REQUIRED ACTION:
Omit the pictures and copy the entries exactly.

INPUT:

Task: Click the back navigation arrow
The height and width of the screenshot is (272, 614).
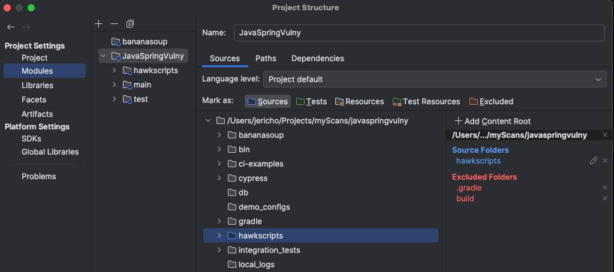Action: 11,27
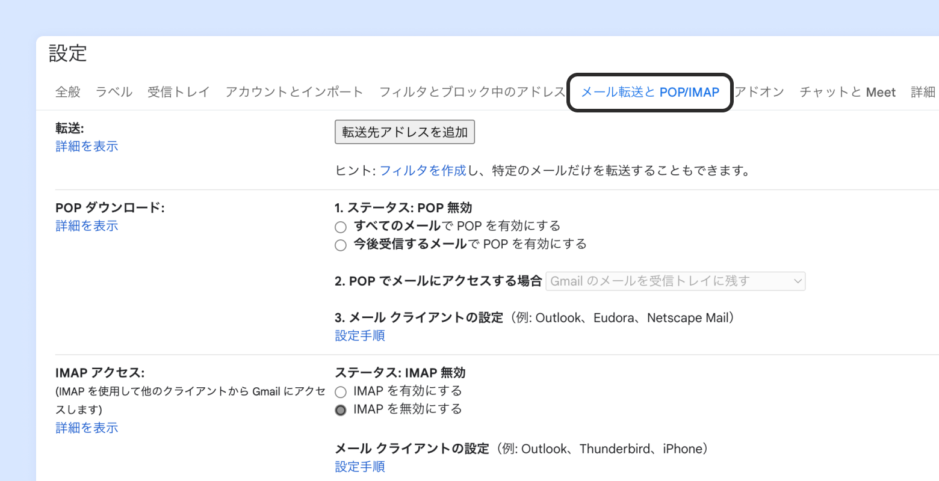Enable POP for 今後受信するメール
Viewport: 939px width, 481px height.
tap(341, 245)

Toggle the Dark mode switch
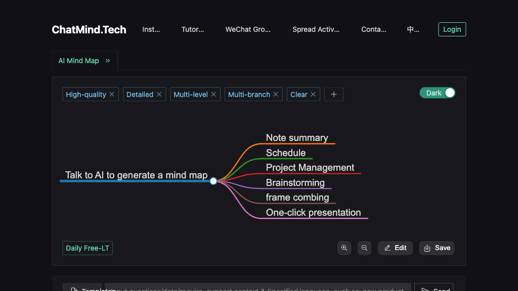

RESULT OF THIS TASK:
Task: Click the back navigation arrow
The height and width of the screenshot is (272, 614).
Action: 11,27
Enable POP for 今後受信するメール
Viewport: 939px width, 481px height.
tap(341, 245)

Toggle the Dark mode switch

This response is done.